Of course, when Krzanich said that Kaby Lake is shipping, he means that it is shipping to its customers and OEMs. The announcement means that we won’t be seeing desktop-class Kaby Lake chips on shelves in retail boxes yet, but rather that Intel has started shipping the chips to its partners and system builders. Exactly when we will see Kaby Lake in retail remains unknown, but system builder ECS did give us a clue when it confirmed it would launch a Kaby Lake notebook in December.
“Kaby Lake is built off a Skylake core, and as a result, the die size doesn’t significantly grow. So you don’t see – there’s no driver in the silicon itself to shift the margin structure of this product. We’re able to get the performance and feature enhancements with relatively small silicon increases but good improvement on the raw silicon technology itself,” said Brian Krzanich. “It comes in on a process technology that’s mature with healthy yields and a healthy cost structure.

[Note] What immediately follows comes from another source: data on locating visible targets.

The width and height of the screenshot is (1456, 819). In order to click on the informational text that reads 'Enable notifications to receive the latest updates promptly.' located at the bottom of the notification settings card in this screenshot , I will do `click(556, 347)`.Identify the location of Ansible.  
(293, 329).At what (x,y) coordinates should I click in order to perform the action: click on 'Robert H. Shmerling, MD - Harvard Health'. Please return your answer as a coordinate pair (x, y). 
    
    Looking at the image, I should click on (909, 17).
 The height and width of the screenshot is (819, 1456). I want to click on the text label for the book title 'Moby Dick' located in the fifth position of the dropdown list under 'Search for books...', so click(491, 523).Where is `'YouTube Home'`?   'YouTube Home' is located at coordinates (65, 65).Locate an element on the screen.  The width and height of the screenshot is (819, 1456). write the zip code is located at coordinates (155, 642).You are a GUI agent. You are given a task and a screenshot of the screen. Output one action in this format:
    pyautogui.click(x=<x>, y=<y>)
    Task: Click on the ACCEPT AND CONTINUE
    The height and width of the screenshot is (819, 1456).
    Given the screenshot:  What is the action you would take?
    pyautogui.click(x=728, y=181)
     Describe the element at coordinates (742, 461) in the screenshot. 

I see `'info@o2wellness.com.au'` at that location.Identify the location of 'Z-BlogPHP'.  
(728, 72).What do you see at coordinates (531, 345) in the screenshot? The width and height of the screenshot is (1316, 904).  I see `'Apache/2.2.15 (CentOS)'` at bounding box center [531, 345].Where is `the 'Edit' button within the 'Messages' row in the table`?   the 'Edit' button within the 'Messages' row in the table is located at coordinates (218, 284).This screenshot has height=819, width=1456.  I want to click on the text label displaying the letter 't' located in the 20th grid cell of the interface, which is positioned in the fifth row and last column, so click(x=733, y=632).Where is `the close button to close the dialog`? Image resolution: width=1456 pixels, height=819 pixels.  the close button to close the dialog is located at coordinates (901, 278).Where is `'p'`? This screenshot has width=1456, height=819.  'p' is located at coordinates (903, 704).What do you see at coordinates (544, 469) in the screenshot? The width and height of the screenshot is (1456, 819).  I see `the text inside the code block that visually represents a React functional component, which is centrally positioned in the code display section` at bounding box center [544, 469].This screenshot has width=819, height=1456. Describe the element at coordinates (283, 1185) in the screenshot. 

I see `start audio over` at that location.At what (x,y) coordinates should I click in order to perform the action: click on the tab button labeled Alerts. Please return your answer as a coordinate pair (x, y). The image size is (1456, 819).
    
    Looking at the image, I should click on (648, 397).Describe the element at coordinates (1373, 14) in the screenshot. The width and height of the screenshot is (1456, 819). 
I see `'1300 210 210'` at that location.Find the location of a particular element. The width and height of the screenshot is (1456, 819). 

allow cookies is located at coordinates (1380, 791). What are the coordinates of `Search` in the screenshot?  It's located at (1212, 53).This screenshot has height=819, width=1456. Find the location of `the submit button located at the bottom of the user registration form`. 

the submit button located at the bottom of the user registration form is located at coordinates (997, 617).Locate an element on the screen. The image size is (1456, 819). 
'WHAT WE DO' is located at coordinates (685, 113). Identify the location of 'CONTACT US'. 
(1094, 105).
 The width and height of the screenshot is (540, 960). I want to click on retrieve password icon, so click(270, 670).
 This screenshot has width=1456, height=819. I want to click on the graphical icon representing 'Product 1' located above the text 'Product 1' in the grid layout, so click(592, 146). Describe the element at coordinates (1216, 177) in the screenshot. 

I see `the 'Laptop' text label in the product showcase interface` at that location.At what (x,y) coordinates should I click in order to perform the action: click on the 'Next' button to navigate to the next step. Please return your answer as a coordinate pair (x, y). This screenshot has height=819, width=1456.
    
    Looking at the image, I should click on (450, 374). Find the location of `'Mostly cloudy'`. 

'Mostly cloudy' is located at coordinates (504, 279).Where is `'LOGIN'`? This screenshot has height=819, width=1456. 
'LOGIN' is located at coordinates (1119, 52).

So from that perspective, you get a nice performance boost at a good cost structure.”
The new “Process – Architecture – Optimization” cycle replaces the renowned “tick-tock” development scheme Intel followed.
In this new sequence, the short-lived Broadwell took the process step, shrinking the lithographic process from 22 nm to 14 nm. Skylake followed with an architecture change, and as Krzanich explained, Intel based the Kaby Lake design on the Skylake core, therefore fitting it to the optimization step.